Provided text ->
▼
Atsushi Mimura, a financial regulation veteran, replaces Masato Kanda, who launched the biggest yen-buying intervention on record this year and aggressively jawboned speculators against pushing down the Japanese currency too much. While the change is part of a regular personnel reshuffle conducted every year, it comes as markets test Japan's resolve to arrest a renewed fall in the yen that adds pain to households and companies by pushing up import costs.
"Kanda appeared to be someone aggressive, given his comments that authorities were on stand-by to intervene any time of the day," said Hideo Kumano, chief economist at Dai-ichi Life Research Institute, adding that his departure could affect how Japan communicates its currency policy. "But it's hard to say until we see how his successor steers policy. All in all, I don't think the big policy direction would change much."
Japanese officials reiterated their warnings as the yen slid past 161 per dollar on Friday, well below levels that triggered the last bout of intervention in end-April and early May.
▲
Record list ->
▼
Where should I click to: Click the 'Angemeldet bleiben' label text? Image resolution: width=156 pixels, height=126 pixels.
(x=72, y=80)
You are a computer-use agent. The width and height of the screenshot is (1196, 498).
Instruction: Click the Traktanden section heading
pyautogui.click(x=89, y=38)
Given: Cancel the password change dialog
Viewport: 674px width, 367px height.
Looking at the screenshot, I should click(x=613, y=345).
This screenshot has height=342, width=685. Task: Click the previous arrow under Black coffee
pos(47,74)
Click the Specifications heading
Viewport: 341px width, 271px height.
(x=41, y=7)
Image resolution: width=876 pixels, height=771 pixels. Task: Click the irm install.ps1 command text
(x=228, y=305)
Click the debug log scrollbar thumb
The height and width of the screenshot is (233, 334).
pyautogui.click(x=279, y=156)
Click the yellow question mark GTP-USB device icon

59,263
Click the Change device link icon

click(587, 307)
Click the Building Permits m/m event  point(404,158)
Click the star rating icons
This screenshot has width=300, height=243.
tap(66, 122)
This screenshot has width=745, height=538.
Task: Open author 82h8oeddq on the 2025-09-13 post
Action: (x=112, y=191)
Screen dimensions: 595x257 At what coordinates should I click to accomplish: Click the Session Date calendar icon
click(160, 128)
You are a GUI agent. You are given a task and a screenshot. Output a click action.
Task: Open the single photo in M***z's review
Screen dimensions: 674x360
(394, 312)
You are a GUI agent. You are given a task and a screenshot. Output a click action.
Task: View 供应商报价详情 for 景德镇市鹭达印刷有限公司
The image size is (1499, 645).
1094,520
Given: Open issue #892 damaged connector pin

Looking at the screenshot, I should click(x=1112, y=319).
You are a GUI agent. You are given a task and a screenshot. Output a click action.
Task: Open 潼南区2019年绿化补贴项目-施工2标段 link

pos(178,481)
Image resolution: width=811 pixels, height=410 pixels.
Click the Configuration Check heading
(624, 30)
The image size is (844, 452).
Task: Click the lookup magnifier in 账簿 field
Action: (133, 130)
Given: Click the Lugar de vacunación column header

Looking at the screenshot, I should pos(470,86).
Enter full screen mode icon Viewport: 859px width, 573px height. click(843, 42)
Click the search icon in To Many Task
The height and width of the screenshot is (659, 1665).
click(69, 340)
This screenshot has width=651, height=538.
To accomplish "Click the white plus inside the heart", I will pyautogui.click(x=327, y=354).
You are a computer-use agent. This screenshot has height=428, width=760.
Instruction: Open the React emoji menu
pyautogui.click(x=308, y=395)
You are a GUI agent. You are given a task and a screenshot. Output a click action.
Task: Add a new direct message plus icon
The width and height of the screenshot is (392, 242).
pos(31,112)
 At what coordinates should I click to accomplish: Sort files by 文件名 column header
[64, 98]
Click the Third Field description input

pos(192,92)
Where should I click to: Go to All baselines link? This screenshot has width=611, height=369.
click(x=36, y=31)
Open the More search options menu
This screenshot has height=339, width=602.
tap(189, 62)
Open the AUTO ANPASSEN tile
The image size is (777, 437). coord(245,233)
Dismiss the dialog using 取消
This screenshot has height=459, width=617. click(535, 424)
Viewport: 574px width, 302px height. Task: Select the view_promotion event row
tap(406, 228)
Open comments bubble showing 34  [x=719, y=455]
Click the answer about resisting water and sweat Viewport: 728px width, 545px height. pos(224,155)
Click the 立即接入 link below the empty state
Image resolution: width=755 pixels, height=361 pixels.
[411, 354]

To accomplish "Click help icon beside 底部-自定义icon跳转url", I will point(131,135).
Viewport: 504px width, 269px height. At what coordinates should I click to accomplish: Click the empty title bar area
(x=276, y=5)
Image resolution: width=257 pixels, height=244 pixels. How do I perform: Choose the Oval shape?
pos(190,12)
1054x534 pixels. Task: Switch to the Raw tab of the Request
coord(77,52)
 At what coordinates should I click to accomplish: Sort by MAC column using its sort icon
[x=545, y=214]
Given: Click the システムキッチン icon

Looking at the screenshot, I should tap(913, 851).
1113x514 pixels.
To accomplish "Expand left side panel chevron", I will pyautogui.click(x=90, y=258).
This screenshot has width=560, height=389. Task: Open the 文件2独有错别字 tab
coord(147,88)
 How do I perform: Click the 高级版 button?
▲
To be done ->
• a. Answer these questions from the article on the yen:
(i) Who replaces Masato Kanda?
(ii) At which institute is Hideo Kumano chief economist?
(iii) Past what level did the yen slide on Friday?
• b. Translate this sentence from the article on the yen into Spanish: "Japanese officials reiterated their warnings as the yen slid past 161 per dollar on Friday, well below levels that triggered the last bout of intervention in end-April and early May."
The listing isn't needed here.

Task-by-task outputs ->
• a.
(i) Atsushi Mimura
(ii) Dai-ichi Life Research Institute
(iii) 161 per dollar

• b. Los funcionarios japoneses reiteraron sus advertencias mientras el yen se debilitaba más allá de los 161 por dólar el viernes, muy por debajo de los niveles que desencadenaron la última ronda de intervención a finales de abril y principios de mayo.